Rewrite all of the material below, replacing "Where should I click to" with "Which point should I click to" and leaving everything else unchanged.

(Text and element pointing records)
☆ ☆ ☆ ☆
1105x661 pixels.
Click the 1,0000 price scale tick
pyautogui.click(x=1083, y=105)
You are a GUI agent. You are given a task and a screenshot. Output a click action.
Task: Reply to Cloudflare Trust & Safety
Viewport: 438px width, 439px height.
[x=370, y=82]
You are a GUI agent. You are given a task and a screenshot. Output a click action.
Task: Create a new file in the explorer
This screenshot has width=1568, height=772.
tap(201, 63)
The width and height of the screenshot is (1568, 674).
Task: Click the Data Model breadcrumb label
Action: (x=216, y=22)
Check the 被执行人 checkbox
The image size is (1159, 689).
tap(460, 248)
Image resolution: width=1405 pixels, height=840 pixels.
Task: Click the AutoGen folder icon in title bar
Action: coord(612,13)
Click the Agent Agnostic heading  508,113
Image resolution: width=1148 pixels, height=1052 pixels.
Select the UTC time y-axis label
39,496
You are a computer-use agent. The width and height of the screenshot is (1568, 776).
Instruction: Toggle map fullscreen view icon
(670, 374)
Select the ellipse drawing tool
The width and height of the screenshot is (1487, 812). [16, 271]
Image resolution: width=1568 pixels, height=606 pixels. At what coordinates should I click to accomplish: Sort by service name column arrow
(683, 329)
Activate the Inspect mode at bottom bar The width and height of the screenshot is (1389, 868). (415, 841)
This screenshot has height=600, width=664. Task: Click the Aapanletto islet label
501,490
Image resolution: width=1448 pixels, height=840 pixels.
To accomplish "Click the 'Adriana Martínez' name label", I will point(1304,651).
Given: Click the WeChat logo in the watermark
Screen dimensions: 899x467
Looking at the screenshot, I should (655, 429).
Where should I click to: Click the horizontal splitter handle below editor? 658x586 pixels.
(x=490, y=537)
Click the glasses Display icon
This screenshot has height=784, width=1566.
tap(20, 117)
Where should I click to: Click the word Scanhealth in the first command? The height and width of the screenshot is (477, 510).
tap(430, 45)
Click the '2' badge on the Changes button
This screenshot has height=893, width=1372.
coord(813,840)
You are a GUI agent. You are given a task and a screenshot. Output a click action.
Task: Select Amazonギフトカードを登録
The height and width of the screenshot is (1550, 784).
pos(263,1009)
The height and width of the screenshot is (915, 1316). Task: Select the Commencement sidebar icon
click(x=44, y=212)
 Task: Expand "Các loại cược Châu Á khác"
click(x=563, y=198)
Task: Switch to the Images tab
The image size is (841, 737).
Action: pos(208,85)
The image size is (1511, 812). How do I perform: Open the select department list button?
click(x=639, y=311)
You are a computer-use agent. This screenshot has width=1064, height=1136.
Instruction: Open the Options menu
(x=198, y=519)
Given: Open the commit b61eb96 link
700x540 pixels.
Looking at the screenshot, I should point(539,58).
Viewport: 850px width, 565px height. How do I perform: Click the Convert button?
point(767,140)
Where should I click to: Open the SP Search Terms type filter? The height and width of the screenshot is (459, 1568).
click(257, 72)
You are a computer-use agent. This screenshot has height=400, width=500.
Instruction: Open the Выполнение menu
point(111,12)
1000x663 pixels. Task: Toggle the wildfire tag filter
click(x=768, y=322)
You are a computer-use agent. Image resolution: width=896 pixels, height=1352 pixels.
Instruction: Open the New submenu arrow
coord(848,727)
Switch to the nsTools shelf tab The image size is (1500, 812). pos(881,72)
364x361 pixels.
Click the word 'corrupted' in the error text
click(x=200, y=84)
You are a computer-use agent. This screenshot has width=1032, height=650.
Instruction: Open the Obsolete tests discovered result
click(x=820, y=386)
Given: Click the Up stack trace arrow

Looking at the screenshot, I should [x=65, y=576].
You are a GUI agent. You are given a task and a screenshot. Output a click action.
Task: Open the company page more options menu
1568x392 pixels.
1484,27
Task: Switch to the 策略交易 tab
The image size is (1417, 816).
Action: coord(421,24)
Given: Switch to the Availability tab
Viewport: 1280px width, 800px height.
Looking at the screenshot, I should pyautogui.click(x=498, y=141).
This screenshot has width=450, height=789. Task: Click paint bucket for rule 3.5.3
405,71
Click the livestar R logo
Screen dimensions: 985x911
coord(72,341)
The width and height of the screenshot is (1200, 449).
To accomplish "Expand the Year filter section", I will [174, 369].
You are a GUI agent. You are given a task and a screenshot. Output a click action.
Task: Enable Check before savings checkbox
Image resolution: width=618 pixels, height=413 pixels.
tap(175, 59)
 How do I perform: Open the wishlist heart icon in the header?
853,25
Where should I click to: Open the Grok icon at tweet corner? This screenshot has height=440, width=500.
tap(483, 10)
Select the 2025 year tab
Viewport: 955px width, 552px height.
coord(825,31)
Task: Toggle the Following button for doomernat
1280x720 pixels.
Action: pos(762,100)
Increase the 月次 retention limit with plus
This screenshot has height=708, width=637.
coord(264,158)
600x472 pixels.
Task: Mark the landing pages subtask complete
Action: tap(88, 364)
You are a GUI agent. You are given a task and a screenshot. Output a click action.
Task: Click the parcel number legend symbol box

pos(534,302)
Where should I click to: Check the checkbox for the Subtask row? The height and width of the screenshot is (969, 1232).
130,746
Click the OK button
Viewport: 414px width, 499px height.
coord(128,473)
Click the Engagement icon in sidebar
☆ ☆ ☆ ☆
Solution to the problem:
1105x661 pixels.
Click the 1,0000 price scale tick
pyautogui.click(x=1083, y=105)
You are a GUI agent. You are given a task and a screenshot. Output a click action.
Task: Reply to Cloudflare Trust & Safety
Viewport: 438px width, 439px height.
[x=370, y=82]
You are a GUI agent. You are given a task and a screenshot. Output a click action.
Task: Create a new file in the explorer
This screenshot has width=1568, height=772.
tap(201, 63)
The width and height of the screenshot is (1568, 674).
Task: Click the Data Model breadcrumb label
Action: (x=216, y=22)
Check the 被执行人 checkbox
The image size is (1159, 689).
tap(460, 248)
Image resolution: width=1405 pixels, height=840 pixels.
Task: Click the AutoGen folder icon in title bar
Action: coord(612,13)
Click the Agent Agnostic heading  508,113
Image resolution: width=1148 pixels, height=1052 pixels.
Select the UTC time y-axis label
39,496
You are a computer-use agent. The width and height of the screenshot is (1568, 776).
Instruction: Toggle map fullscreen view icon
(670, 374)
Select the ellipse drawing tool
The width and height of the screenshot is (1487, 812). [16, 271]
Image resolution: width=1568 pixels, height=606 pixels. At what coordinates should I click to accomplish: Sort by service name column arrow
(683, 329)
Activate the Inspect mode at bottom bar The width and height of the screenshot is (1389, 868). (415, 841)
This screenshot has height=600, width=664. Task: Click the Aapanletto islet label
501,490
Image resolution: width=1448 pixels, height=840 pixels.
To accomplish "Click the 'Adriana Martínez' name label", I will point(1304,651).
Given: Click the WeChat logo in the watermark
Screen dimensions: 899x467
Looking at the screenshot, I should (655, 429).
Which point should I click to: Click the horizontal splitter handle below editor? 658x586 pixels.
(x=490, y=537)
Click the glasses Display icon
This screenshot has height=784, width=1566.
tap(20, 117)
Which point should I click to: Click the word Scanhealth in the first command? The height and width of the screenshot is (477, 510).
tap(430, 45)
Click the '2' badge on the Changes button
This screenshot has height=893, width=1372.
coord(813,840)
You are a GUI agent. You are given a task and a screenshot. Output a click action.
Task: Select Amazonギフトカードを登録
The height and width of the screenshot is (1550, 784).
pos(263,1009)
The height and width of the screenshot is (915, 1316). Task: Select the Commencement sidebar icon
click(x=44, y=212)
 Task: Expand "Các loại cược Châu Á khác"
click(x=563, y=198)
Task: Switch to the Images tab
The image size is (841, 737).
Action: pos(208,85)
The image size is (1511, 812). How do I perform: Open the select department list button?
click(x=639, y=311)
You are a computer-use agent. This screenshot has width=1064, height=1136.
Instruction: Open the Options menu
(x=198, y=519)
Given: Open the commit b61eb96 link
700x540 pixels.
Looking at the screenshot, I should point(539,58).
Viewport: 850px width, 565px height. How do I perform: Click the Convert button?
point(767,140)
Which point should I click to: Open the SP Search Terms type filter? The height and width of the screenshot is (459, 1568).
click(257, 72)
You are a computer-use agent. This screenshot has height=400, width=500.
Instruction: Open the Выполнение menu
point(111,12)
1000x663 pixels. Task: Toggle the wildfire tag filter
click(x=768, y=322)
You are a computer-use agent. Image resolution: width=896 pixels, height=1352 pixels.
Instruction: Open the New submenu arrow
coord(848,727)
Switch to the nsTools shelf tab The image size is (1500, 812). pos(881,72)
364x361 pixels.
Click the word 'corrupted' in the error text
click(x=200, y=84)
You are a computer-use agent. This screenshot has width=1032, height=650.
Instruction: Open the Obsolete tests discovered result
click(x=820, y=386)
Given: Click the Up stack trace arrow

Looking at the screenshot, I should [x=65, y=576].
You are a GUI agent. You are given a task and a screenshot. Output a click action.
Task: Open the company page more options menu
1568x392 pixels.
1484,27
Task: Switch to the 策略交易 tab
The image size is (1417, 816).
Action: coord(421,24)
Given: Switch to the Availability tab
Viewport: 1280px width, 800px height.
Looking at the screenshot, I should pyautogui.click(x=498, y=141).
This screenshot has width=450, height=789. Task: Click paint bucket for rule 3.5.3
405,71
Click the livestar R logo
Screen dimensions: 985x911
coord(72,341)
The width and height of the screenshot is (1200, 449).
To accomplish "Expand the Year filter section", I will [174, 369].
You are a GUI agent. You are given a task and a screenshot. Output a click action.
Task: Enable Check before savings checkbox
Image resolution: width=618 pixels, height=413 pixels.
tap(175, 59)
 How do I perform: Open the wishlist heart icon in the header?
853,25
Which point should I click to: Open the Grok icon at tweet corner? This screenshot has height=440, width=500.
tap(483, 10)
Select the 2025 year tab
Viewport: 955px width, 552px height.
coord(825,31)
Task: Toggle the Following button for doomernat
1280x720 pixels.
Action: pos(762,100)
Increase the 月次 retention limit with plus
This screenshot has height=708, width=637.
coord(264,158)
600x472 pixels.
Task: Mark the landing pages subtask complete
Action: tap(88, 364)
You are a GUI agent. You are given a task and a screenshot. Output a click action.
Task: Click the parcel number legend symbol box

pos(534,302)
Which point should I click to: Check the checkbox for the Subtask row? The height and width of the screenshot is (969, 1232).
130,746
Click the OK button
Viewport: 414px width, 499px height.
coord(128,473)
Click the Engagement icon in sidebar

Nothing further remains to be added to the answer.